(About this task):
In the entries below, print exactly the lines from the first through the one with "Image resolution: width=695", both included, and none of the pictures.

======== Supplied entries ========

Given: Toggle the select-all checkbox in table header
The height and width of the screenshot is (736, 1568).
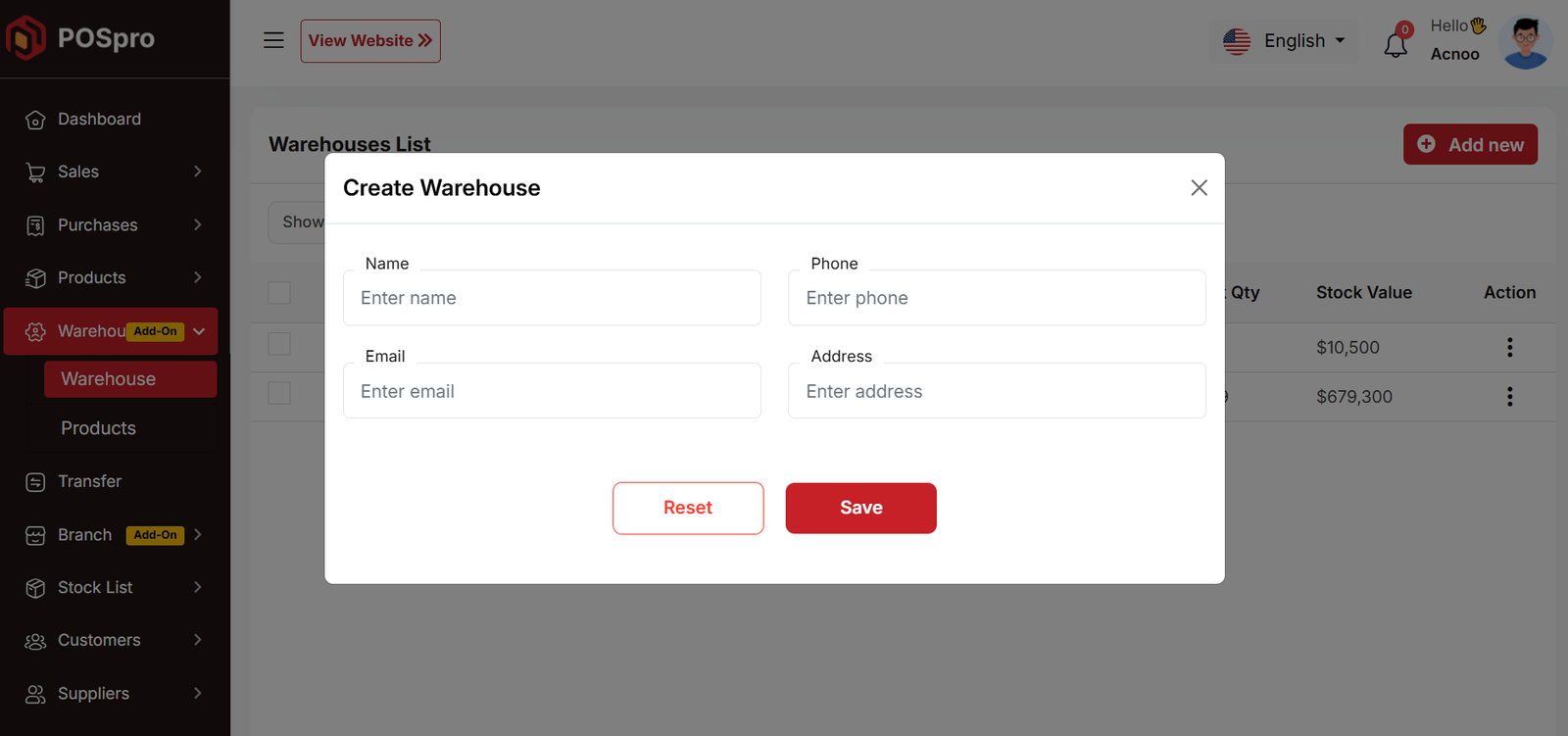Looking at the screenshot, I should tap(279, 293).
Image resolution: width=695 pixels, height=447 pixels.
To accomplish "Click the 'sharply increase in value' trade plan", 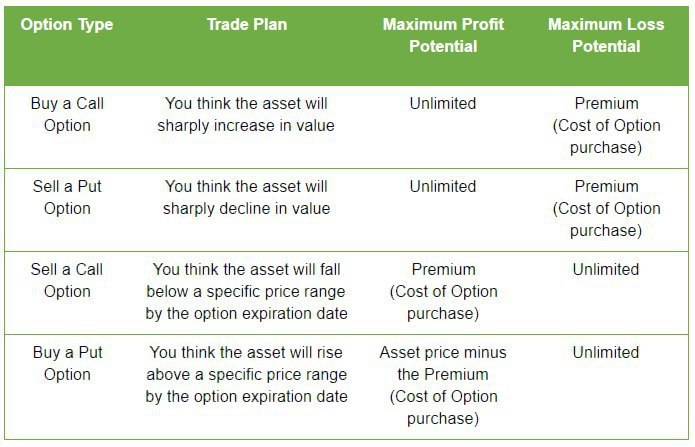I will 246,114.
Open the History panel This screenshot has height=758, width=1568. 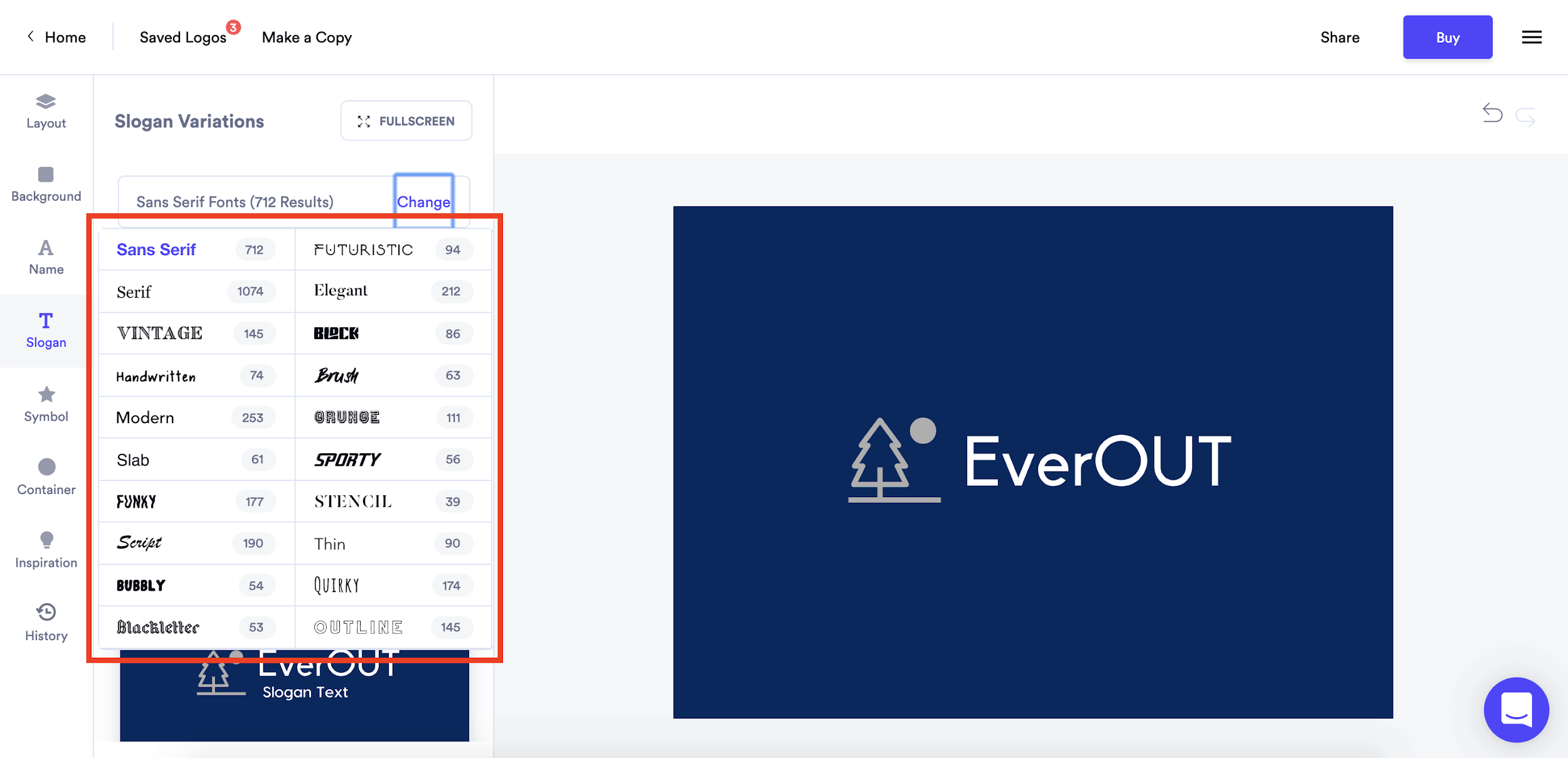pos(46,620)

========

(Exercise answer):
Given: Toggle the select-all checkbox in table header
The height and width of the screenshot is (736, 1568).
Looking at the screenshot, I should tap(279, 293).
Image resolution: width=695 pixels, height=447 pixels.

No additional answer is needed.